Supplied data -
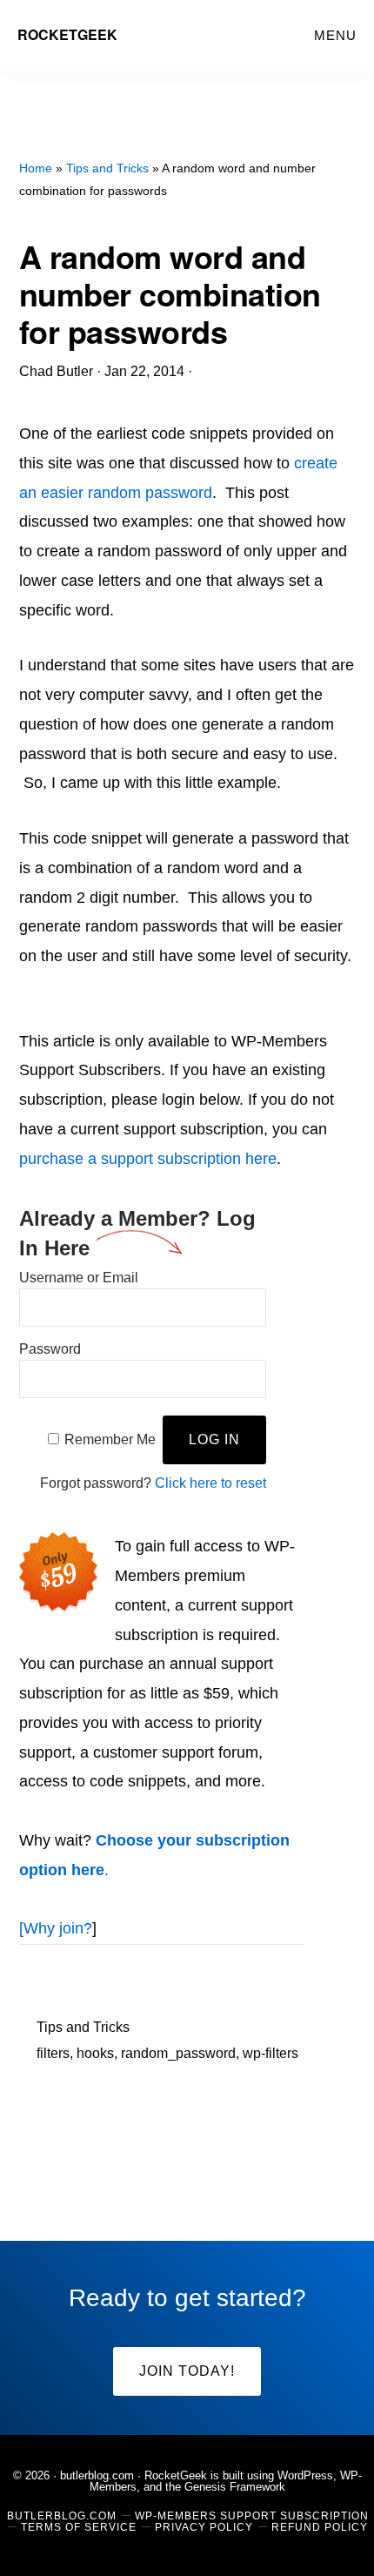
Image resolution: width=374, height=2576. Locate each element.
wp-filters (270, 2053)
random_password (178, 2053)
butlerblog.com (97, 2475)
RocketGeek (67, 34)
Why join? (57, 1928)
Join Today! (187, 2371)
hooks (95, 2053)
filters (53, 2053)
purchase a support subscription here (148, 1158)
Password (50, 1349)
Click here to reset (210, 1483)
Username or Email (78, 1277)
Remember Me (110, 1439)
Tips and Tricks (83, 2027)
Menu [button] (335, 35)
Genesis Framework (234, 2486)
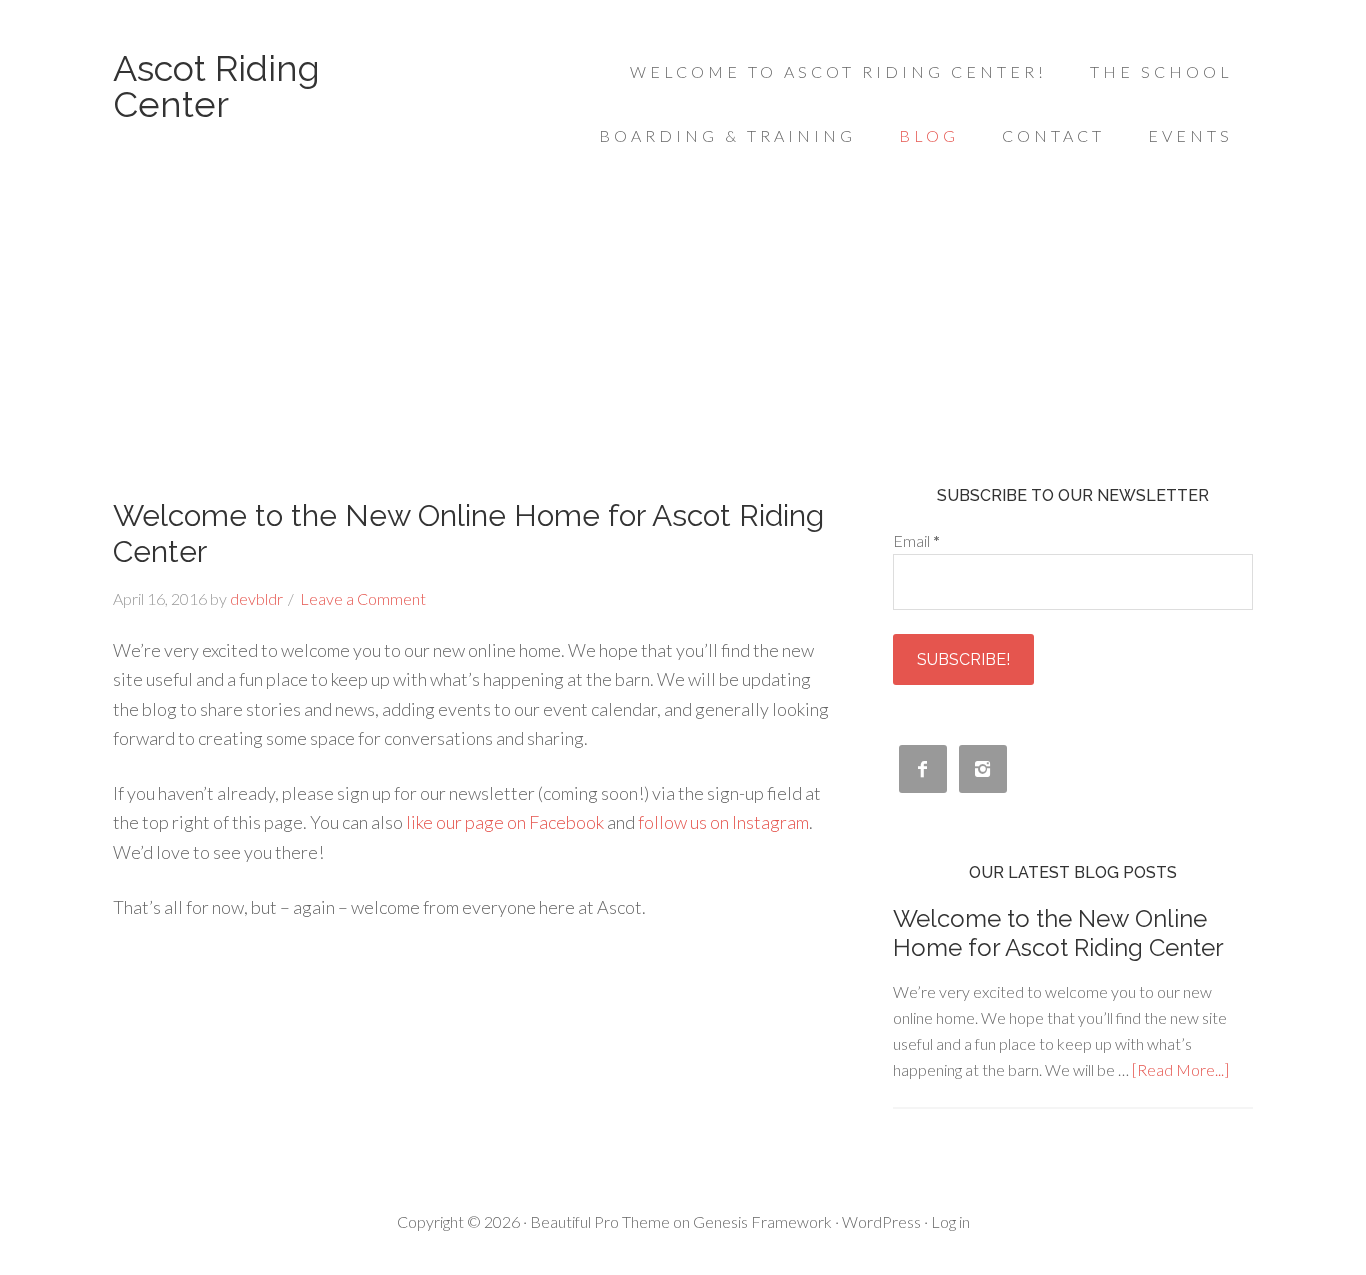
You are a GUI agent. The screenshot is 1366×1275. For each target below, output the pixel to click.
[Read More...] (1180, 1069)
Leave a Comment (363, 598)
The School (1161, 71)
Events (1190, 135)
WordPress (881, 1221)
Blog (929, 135)
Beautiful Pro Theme (600, 1221)
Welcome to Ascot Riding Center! (838, 71)
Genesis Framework (762, 1221)
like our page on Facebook (505, 822)
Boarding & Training (727, 135)
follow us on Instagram (723, 822)
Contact (1053, 135)
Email (916, 540)
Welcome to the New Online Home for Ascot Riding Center (1058, 933)
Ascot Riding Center (216, 86)
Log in (950, 1221)
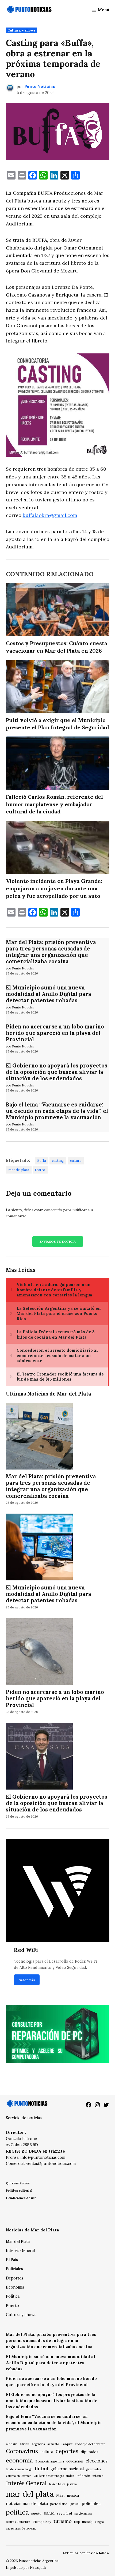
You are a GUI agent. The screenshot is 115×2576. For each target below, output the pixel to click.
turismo (62, 2521)
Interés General (20, 2250)
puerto (36, 2513)
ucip (77, 2522)
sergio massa (83, 2513)
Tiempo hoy (42, 2522)
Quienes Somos (18, 2183)
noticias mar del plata (27, 2503)
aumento (53, 2444)
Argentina (38, 2444)
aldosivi (11, 2444)
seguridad (64, 2513)
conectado (53, 1209)
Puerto (12, 2305)
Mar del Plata (18, 2241)
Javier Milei (57, 2484)
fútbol (41, 2468)
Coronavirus (22, 2451)
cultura (75, 1160)
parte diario (58, 2504)
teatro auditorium (18, 2522)
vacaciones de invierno (21, 2528)
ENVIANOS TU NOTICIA (58, 1242)
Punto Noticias (39, 86)
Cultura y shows (21, 30)
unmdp (87, 2522)
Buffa (41, 1160)
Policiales (14, 2268)
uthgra (99, 2522)
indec (70, 2476)
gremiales (93, 2469)
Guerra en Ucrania (18, 2476)
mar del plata (18, 1170)
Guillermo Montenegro (49, 2476)
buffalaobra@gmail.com (50, 515)
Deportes (14, 2278)
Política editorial (19, 2190)
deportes (67, 2451)
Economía (15, 2287)
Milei (60, 2495)
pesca (74, 2503)
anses (24, 2444)
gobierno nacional (67, 2468)
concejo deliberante (90, 2444)
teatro (40, 1170)
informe (98, 2476)
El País (12, 2259)
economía (19, 2460)
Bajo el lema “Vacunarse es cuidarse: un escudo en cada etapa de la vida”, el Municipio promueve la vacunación (57, 1111)
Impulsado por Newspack (26, 2567)
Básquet (66, 2444)
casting (58, 1160)
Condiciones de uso (21, 2198)
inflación (83, 2476)
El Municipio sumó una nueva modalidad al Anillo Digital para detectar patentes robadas (48, 994)
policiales (91, 2503)
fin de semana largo (19, 2469)
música (73, 2495)
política (17, 2512)
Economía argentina (49, 2461)
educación (74, 2461)
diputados (89, 2451)
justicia (72, 2484)
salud (49, 2513)
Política (13, 2296)
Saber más (27, 1980)
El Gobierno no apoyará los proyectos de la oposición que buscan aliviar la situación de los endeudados (56, 1072)
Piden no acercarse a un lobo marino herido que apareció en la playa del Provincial (55, 1033)
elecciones (97, 2461)
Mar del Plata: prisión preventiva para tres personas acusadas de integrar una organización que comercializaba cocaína (51, 952)
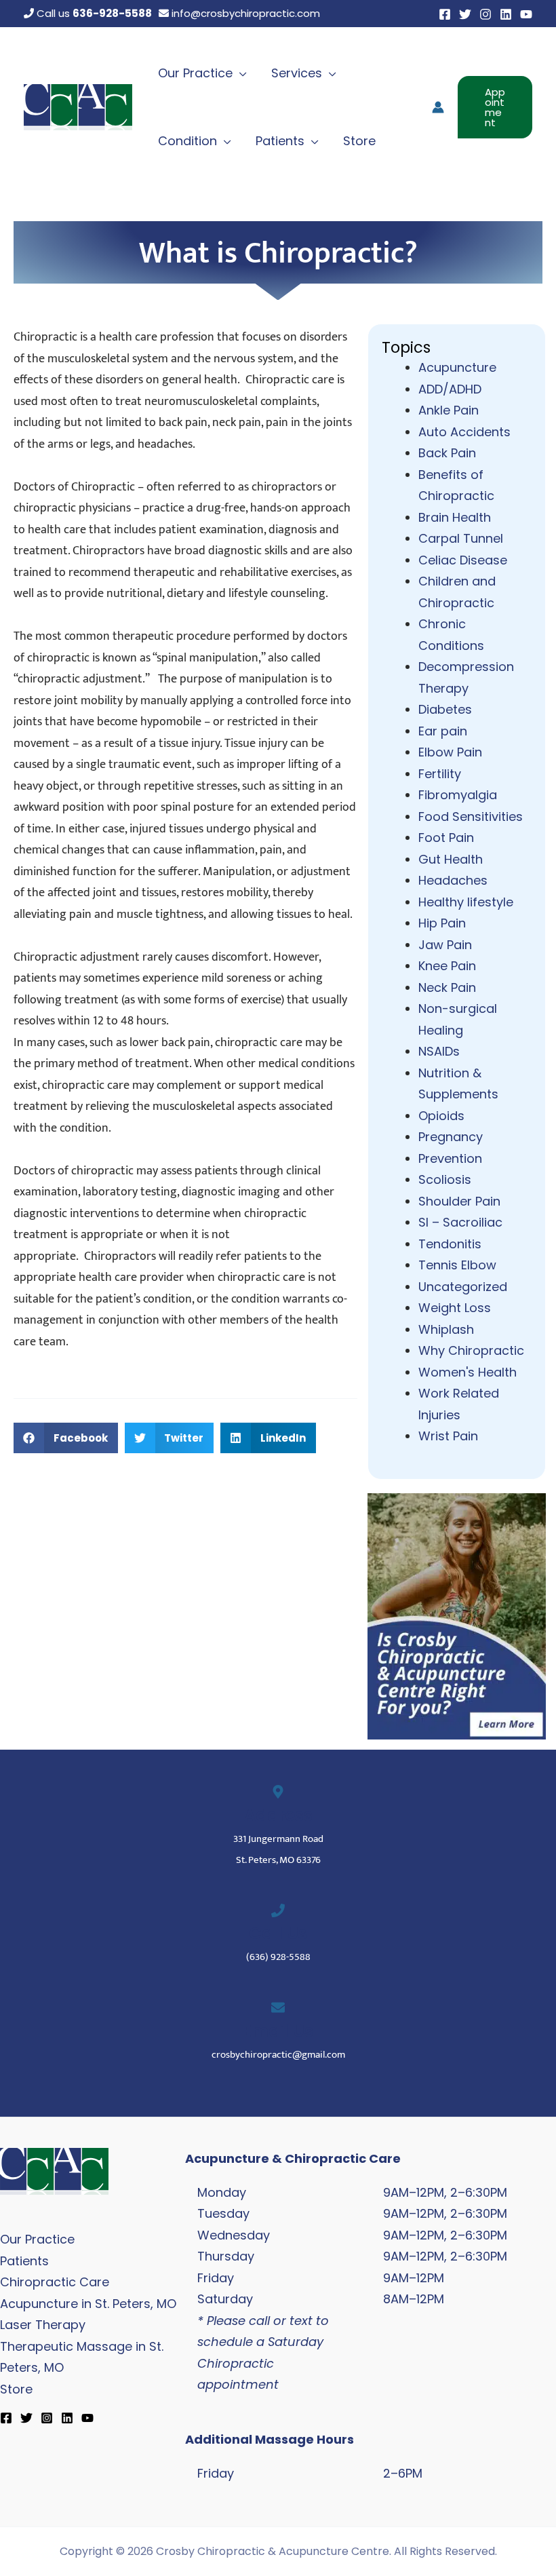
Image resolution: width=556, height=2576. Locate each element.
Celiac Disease (462, 560)
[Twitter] (465, 14)
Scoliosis (444, 1179)
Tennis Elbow (457, 1264)
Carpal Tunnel (460, 538)
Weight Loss (454, 1307)
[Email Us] (278, 2007)
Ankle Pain (448, 410)
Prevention (450, 1158)
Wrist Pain (448, 1435)
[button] (240, 72)
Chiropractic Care (54, 2281)
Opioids (441, 1115)
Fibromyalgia (457, 794)
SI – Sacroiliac (460, 1222)
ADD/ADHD (449, 389)
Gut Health (450, 859)
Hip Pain (442, 923)
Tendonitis (449, 1243)
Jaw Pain (445, 944)
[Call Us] (278, 1910)
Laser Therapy (42, 2324)
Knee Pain (447, 965)
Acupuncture (457, 367)
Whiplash (446, 1329)
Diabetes (445, 709)
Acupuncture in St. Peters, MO (88, 2303)
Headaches (453, 880)
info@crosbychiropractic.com (244, 13)
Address (278, 1815)
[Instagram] (485, 14)
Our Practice (37, 2239)
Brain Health (454, 517)
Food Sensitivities (470, 816)
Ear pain (442, 731)
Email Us (278, 2031)
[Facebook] (445, 14)
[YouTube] (526, 14)
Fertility (439, 773)
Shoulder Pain (459, 1201)
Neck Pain (447, 987)
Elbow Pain (450, 752)
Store (16, 2389)
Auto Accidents (464, 431)
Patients (24, 2260)
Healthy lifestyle (465, 901)
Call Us (278, 1933)
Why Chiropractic (471, 1350)
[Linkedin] (506, 14)
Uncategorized (462, 1286)
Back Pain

Exercise instructions - Begin with the line above that has "conectado (53, 1209)" and continue through the line that has "El Gobierno no", setting each one down exactly. Stop there.

Task solution -
conectado (53, 1209)
Puerto (12, 2305)
Mar del Plata (18, 2241)
Javier Milei (57, 2484)
fútbol (41, 2468)
Coronavirus (22, 2451)
cultura (75, 1160)
parte diario (58, 2504)
teatro auditorium (18, 2522)
vacaciones de invierno (21, 2528)
ENVIANOS TU NOTICIA (58, 1242)
Punto Noticias (39, 86)
Cultura y shows (21, 30)
unmdp (87, 2522)
Buffa (41, 1160)
Policiales (14, 2268)
uthgra (99, 2522)
indec (70, 2476)
gremiales (93, 2469)
Guerra en Ucrania (18, 2476)
mar del plata (18, 1170)
Guillermo Montenegro (49, 2476)
buffalaobra@gmail.com (50, 515)
Deportes (14, 2278)
Política editorial (19, 2190)
deportes (67, 2451)
Economía (15, 2287)
Milei (60, 2495)
pesca (74, 2503)
anses (24, 2444)
gobierno nacional (67, 2468)
concejo deliberante (90, 2444)
teatro (40, 1170)
informe (98, 2476)
El País (12, 2259)
economía (19, 2460)
Bajo el lema “Vacunarse es cuidarse: un escudo en cada etapa de la vida”, el Municipio promueve la vacunación (57, 1111)
Impulsado por Newspack (26, 2567)
Básquet (66, 2444)
casting (58, 1160)
Condiciones de uso (21, 2198)
inflación (83, 2476)
El Municipio sumó una nueva modalidad al Anillo Digital para detectar patentes robadas (48, 994)
policiales (91, 2503)
fin de semana largo (19, 2469)
música (73, 2495)
política (17, 2512)
Economía argentina (49, 2461)
educación (74, 2461)
diputados (89, 2451)
justicia (72, 2484)
salud (49, 2513)
Política (13, 2296)
Saber más (27, 1980)
El Gobierno no apoyará los proyectos de la oposición que buscan aliviar la situación de los endeudados (56, 1072)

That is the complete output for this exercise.